» **WORK ITEM**
From the data, copy out every line in which the word "checkmark" appears.

[Stored data entries]
=-=-=-=-=

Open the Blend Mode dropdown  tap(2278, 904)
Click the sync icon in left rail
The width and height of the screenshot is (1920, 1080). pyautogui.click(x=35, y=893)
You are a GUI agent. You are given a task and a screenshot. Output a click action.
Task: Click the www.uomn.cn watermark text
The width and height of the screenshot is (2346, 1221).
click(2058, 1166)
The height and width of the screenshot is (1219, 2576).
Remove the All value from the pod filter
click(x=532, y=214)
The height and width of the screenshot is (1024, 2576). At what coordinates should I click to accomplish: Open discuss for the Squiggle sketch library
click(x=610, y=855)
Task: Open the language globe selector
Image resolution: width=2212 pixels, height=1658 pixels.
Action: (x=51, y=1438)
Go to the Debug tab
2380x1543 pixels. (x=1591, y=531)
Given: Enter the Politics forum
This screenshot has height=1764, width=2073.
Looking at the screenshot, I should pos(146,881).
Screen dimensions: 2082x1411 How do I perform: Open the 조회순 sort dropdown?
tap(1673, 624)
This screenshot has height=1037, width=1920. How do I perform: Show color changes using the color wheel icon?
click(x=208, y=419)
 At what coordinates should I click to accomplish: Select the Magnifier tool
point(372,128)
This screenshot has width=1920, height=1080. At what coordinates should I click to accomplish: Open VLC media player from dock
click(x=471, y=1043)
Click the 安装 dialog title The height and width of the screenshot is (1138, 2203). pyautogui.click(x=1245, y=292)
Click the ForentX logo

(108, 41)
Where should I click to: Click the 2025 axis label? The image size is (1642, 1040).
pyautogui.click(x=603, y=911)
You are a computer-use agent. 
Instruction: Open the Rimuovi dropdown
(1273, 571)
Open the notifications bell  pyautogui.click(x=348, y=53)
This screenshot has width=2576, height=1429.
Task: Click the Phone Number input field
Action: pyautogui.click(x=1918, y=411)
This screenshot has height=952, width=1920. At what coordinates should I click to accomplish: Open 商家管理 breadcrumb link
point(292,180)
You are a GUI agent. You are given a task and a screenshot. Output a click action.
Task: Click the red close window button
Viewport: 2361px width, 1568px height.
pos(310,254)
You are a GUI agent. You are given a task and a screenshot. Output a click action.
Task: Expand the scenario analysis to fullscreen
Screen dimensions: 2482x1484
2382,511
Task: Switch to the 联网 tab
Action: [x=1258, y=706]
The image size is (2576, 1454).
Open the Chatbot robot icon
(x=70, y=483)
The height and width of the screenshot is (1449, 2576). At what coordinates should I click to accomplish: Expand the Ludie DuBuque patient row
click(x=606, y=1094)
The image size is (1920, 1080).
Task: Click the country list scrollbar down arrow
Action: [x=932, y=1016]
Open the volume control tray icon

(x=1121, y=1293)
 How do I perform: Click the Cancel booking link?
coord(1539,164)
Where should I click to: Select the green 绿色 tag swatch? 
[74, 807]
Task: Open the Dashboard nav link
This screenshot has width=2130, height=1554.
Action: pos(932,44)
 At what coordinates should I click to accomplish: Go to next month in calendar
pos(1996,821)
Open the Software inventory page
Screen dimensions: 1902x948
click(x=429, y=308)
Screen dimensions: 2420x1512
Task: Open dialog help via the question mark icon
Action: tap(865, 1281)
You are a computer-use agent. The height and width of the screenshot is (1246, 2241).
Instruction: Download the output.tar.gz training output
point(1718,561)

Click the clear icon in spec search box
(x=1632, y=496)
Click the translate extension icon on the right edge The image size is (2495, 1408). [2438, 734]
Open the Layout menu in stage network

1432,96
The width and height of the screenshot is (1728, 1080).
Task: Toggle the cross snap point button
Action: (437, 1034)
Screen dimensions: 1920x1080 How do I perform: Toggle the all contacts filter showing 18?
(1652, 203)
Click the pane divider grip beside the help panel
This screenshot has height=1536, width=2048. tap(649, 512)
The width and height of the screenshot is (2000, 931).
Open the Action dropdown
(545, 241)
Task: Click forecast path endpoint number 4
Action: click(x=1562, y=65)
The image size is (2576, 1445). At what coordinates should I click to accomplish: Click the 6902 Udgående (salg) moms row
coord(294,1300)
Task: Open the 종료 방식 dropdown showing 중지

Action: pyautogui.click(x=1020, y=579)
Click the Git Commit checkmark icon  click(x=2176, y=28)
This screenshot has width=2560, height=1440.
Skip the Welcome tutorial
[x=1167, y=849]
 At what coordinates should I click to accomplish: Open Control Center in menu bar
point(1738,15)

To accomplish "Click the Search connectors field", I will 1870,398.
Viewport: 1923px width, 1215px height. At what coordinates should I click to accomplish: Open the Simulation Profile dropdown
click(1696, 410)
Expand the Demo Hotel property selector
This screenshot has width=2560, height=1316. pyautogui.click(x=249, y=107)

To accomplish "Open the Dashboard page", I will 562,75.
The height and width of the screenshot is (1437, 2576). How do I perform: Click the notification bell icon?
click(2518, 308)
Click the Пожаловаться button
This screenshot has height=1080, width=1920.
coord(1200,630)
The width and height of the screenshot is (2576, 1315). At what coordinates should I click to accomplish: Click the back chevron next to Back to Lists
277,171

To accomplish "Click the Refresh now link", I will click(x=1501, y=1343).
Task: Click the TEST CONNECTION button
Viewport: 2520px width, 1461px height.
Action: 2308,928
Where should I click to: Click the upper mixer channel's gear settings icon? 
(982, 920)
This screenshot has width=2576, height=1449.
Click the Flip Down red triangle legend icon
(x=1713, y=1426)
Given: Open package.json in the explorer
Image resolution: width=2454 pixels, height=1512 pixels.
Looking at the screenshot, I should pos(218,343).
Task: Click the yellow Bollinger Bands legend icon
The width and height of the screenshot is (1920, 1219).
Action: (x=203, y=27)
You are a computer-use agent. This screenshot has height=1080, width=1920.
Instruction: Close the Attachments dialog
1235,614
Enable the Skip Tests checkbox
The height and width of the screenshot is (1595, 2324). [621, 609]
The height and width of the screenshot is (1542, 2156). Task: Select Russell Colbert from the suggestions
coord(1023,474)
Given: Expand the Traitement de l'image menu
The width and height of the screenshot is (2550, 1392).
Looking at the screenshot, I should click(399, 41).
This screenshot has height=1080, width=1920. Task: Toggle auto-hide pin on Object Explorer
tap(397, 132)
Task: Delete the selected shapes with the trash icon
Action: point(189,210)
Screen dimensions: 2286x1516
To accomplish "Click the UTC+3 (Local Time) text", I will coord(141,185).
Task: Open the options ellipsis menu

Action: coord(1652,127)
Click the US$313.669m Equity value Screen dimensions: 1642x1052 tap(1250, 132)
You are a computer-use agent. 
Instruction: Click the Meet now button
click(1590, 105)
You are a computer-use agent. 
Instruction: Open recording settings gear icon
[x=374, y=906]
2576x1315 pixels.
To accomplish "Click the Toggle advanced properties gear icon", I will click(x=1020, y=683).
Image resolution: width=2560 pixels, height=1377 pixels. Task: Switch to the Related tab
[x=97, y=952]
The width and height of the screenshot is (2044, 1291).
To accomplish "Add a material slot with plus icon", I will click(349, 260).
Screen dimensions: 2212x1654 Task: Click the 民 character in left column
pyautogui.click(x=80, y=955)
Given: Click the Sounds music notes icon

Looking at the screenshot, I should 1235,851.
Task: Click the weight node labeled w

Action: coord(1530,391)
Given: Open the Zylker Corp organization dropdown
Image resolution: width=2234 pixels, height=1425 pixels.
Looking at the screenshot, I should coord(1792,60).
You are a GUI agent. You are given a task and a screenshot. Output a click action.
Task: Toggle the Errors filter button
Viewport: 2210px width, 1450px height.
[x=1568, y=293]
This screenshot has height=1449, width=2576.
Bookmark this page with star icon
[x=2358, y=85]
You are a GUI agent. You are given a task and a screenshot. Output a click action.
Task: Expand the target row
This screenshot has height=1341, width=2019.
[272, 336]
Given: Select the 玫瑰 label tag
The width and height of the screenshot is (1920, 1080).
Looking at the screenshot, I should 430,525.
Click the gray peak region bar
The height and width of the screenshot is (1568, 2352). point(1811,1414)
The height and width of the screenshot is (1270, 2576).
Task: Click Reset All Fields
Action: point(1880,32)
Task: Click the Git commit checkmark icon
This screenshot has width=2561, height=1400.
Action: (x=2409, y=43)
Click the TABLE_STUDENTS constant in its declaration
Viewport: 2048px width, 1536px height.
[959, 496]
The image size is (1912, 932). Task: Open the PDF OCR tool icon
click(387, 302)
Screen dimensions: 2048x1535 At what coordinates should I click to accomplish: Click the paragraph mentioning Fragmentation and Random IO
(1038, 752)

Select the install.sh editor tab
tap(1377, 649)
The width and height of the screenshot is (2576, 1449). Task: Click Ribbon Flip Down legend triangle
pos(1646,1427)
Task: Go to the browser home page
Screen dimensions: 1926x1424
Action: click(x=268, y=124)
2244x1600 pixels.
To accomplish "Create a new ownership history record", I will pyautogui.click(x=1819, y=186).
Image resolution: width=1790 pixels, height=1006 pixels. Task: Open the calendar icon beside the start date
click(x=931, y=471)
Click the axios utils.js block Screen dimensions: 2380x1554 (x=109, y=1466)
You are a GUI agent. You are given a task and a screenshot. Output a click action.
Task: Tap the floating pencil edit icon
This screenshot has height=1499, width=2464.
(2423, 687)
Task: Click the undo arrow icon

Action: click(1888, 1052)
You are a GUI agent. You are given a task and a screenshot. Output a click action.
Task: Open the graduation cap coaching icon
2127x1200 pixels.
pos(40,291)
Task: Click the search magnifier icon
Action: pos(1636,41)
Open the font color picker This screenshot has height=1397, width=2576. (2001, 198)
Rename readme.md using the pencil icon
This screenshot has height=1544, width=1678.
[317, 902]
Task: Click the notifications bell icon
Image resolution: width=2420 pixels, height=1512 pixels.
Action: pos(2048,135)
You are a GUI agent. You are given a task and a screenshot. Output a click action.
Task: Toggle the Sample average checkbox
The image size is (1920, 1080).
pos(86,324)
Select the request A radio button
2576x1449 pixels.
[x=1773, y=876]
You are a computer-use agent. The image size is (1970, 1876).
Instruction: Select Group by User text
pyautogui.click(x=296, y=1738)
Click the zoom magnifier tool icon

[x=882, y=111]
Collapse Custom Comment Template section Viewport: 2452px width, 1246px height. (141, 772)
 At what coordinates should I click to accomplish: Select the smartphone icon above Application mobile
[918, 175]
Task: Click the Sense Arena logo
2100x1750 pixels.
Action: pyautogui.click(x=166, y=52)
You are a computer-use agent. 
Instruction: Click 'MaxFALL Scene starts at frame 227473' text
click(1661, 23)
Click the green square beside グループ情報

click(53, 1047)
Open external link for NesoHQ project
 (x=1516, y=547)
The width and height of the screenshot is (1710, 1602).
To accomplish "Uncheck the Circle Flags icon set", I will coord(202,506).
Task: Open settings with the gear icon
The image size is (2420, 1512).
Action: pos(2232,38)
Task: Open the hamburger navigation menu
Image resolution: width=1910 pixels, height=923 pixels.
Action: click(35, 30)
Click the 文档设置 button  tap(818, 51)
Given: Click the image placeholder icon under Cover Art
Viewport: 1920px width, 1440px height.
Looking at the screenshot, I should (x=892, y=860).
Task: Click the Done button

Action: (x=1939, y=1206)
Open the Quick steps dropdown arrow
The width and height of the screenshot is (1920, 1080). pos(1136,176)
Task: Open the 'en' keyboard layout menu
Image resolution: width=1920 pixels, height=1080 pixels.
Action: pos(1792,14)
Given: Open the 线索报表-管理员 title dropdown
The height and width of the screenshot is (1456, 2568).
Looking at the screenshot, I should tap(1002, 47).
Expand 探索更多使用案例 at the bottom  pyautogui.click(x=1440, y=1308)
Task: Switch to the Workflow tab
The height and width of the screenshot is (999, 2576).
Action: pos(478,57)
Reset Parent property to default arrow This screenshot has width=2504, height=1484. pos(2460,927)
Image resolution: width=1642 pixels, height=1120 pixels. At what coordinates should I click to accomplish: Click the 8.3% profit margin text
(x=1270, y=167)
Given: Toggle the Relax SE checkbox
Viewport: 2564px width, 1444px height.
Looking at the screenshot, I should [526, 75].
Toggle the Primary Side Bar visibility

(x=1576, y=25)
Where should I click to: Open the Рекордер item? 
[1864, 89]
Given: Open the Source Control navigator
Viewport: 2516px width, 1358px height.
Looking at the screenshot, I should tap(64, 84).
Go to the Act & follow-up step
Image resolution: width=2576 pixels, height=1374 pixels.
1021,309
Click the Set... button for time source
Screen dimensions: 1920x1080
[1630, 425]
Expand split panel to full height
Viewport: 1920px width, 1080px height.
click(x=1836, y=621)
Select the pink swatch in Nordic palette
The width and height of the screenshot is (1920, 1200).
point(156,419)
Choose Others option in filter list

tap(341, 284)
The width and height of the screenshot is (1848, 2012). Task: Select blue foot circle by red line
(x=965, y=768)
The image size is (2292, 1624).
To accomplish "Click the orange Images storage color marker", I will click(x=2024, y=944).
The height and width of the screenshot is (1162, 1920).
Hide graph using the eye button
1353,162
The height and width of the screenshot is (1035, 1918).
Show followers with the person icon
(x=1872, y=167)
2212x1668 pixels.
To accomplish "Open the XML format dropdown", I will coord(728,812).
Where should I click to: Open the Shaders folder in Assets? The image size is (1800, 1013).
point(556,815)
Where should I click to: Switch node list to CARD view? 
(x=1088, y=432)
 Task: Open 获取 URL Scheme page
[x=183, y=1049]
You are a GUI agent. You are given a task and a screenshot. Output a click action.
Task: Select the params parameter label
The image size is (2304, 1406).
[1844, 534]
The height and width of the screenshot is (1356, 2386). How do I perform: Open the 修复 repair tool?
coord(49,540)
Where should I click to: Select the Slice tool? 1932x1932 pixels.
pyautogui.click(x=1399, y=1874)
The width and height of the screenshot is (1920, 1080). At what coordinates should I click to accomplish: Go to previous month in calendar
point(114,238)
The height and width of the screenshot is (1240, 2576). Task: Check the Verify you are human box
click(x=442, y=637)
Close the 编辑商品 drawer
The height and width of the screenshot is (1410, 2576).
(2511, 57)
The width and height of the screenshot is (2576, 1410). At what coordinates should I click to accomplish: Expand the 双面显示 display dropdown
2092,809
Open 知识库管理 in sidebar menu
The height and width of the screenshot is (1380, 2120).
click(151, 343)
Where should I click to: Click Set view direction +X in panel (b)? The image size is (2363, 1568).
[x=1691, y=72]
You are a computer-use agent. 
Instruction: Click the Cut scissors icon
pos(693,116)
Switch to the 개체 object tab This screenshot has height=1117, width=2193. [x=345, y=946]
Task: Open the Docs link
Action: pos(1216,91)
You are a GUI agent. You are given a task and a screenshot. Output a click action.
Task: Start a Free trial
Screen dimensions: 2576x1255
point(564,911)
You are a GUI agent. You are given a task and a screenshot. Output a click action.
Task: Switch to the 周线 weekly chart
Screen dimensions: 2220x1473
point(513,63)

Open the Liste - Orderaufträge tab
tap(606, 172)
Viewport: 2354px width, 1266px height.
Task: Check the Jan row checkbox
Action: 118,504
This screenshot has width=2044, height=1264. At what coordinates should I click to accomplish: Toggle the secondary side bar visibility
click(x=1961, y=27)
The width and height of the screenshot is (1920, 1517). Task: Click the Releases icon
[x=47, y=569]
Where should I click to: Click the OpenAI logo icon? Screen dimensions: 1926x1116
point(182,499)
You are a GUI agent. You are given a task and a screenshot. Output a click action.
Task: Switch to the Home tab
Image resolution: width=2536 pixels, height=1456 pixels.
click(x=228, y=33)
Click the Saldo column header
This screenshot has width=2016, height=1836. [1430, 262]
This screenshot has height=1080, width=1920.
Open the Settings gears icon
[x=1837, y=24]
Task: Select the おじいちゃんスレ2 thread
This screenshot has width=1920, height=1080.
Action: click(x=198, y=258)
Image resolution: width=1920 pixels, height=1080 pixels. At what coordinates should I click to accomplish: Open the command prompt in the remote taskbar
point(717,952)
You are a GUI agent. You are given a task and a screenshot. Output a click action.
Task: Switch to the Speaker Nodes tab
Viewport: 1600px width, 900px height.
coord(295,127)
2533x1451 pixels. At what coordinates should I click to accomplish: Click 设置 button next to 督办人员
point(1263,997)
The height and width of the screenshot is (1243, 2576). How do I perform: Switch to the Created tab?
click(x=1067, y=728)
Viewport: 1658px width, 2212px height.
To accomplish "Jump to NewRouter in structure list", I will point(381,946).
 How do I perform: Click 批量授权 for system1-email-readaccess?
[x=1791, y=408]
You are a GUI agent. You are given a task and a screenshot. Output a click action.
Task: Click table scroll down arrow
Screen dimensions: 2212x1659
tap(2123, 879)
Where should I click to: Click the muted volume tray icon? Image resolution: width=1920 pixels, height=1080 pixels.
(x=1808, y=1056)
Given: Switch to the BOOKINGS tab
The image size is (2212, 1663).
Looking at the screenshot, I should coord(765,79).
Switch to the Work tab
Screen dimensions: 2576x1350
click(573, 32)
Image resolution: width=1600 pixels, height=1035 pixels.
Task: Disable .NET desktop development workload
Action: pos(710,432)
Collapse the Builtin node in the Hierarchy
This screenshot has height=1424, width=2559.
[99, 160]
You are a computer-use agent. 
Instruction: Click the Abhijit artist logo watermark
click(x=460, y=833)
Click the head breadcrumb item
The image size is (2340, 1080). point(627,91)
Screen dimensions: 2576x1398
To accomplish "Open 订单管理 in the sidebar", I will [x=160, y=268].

=-=-=-=-=

» **FINISHED EXERCISE**
Click the Git Commit checkmark icon  click(x=2176, y=28)
Task: Click the Git commit checkmark icon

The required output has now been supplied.